Earlier this year, bipartisan legislation to lift this cap was introduced in both the House and Senate with a broad range of support. The House bill, H.R. 1802, had more than 60 co-sponsors. According to at least one study, lifting the cap on PABs would generate $5 billion annually in private capital investment, create and support more than 142,500 jobs. and generate billions in tax revenue at the federal, state and local level. Unfortunately, the bill was not enacted into law, but the Sustainable Water Infrastructure Coalition is working hard to push a new measure through Congress.
Tax Incentives for Industry
The second initiative is a tax incentive for industry to implement projects that will result in greater recycling/reuse of water. A number of countries around the world have enacted incentives to encourage more reuse. Singapore, for example, has created a Water Efficiency Fund that provides up to 50 percent of the capital cost of water recycling facilities. To the extent that incentives exist in the U.S., they tend to be at the local level.
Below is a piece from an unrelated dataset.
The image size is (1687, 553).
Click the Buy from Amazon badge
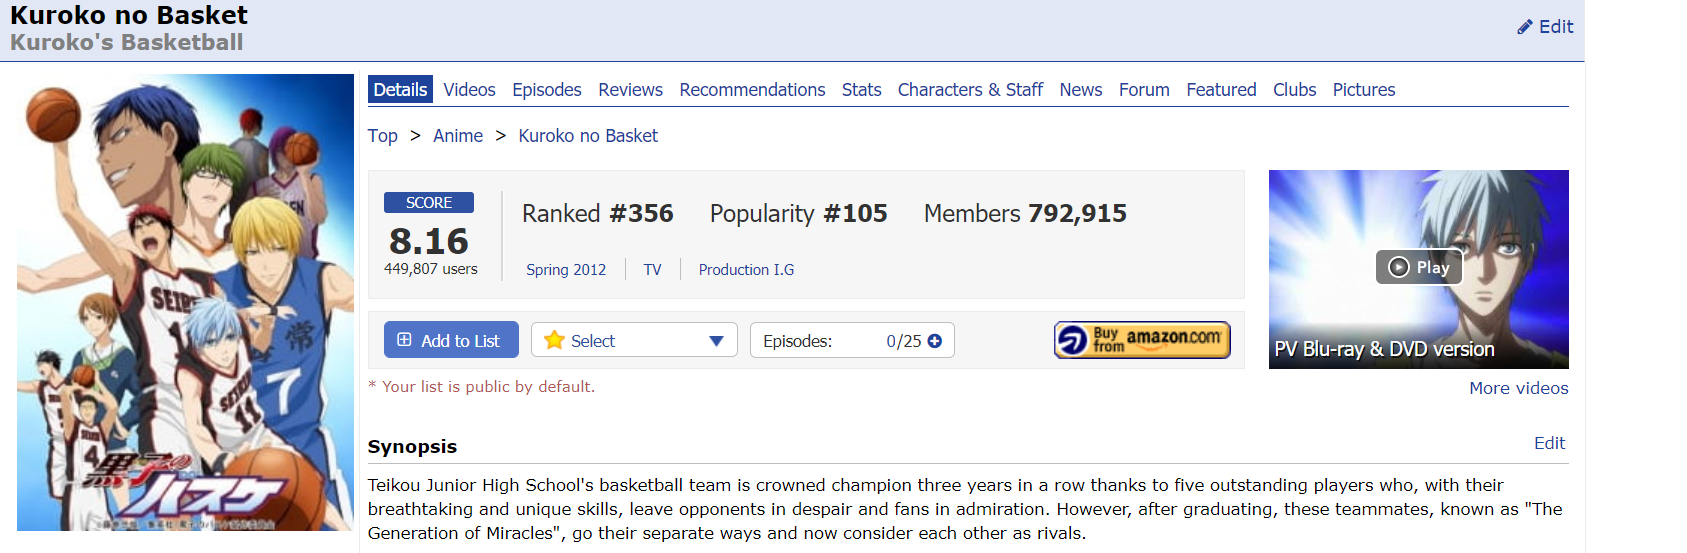1142,340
Fortunately, just recently on June 28, 2012, U.S. Senators Jeff Bingaman (D-NM), Dianne Feinstein (D-CA), and Olympia Snowe (R-ME) introduced the “Expanding Industrial Energy Efficiency Incentives Act of 2012” (S. 3352). By providing federal tax credits to U.S. industries that invest in water recycling and other water?efficient technologies, S. 3352 would encourage significant private sector investment in water efficiency – an important step toward achieving the goal of national water security.
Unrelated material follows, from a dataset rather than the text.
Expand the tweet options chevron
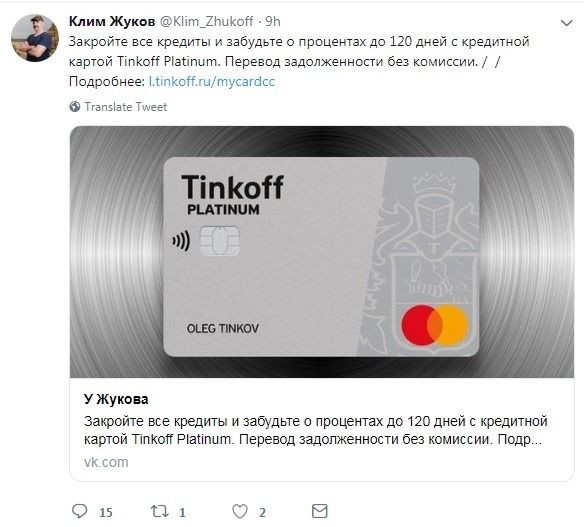Image resolution: width=584 pixels, height=527 pixels. (566, 23)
Water Infrastructure Finance and Innovation Authority
The third major initiative is the “Water Infrastructure Finance and Innovation Authority” (WIFIA), modeled after the successful Transportation Infrastructure Finance and Innovation Act (commonly called TIFIA). Such a mechanism could lower the cost of capital for water utilities while having little or no long-term effect on the federal budget. WIFIA would access funds from the U.S. Treasury at long-term Treasury rates and use those funds to provide loans or other credit support for water projects. Funds would flow from the Treasury, through WIFIA, to larger water projects or State Revolving Funds wishing to borrow to enlarge their pool of capital. Loan repayments – with interest – would flow back to WIFIA and into the Treasury. Through the leadership of the American WaterWorks Association (AWWA), we expect that this bill will soon be introduced in Congress.
Investment is Essential
Our nation’s water systems face substantial investment needs over the next 20 years – and current shortfalls don’t account for anticipated growth in demand. Though the financial expense of upgrading or replacing our infrastructure is daunting, the cost of ignoring it could be disastrous. With the benefit of private financing, the potential exists to help ensure that the future of our nation’s water infrastructure is sound.
Jon Freedman is global government relations leader at GE Power & Water.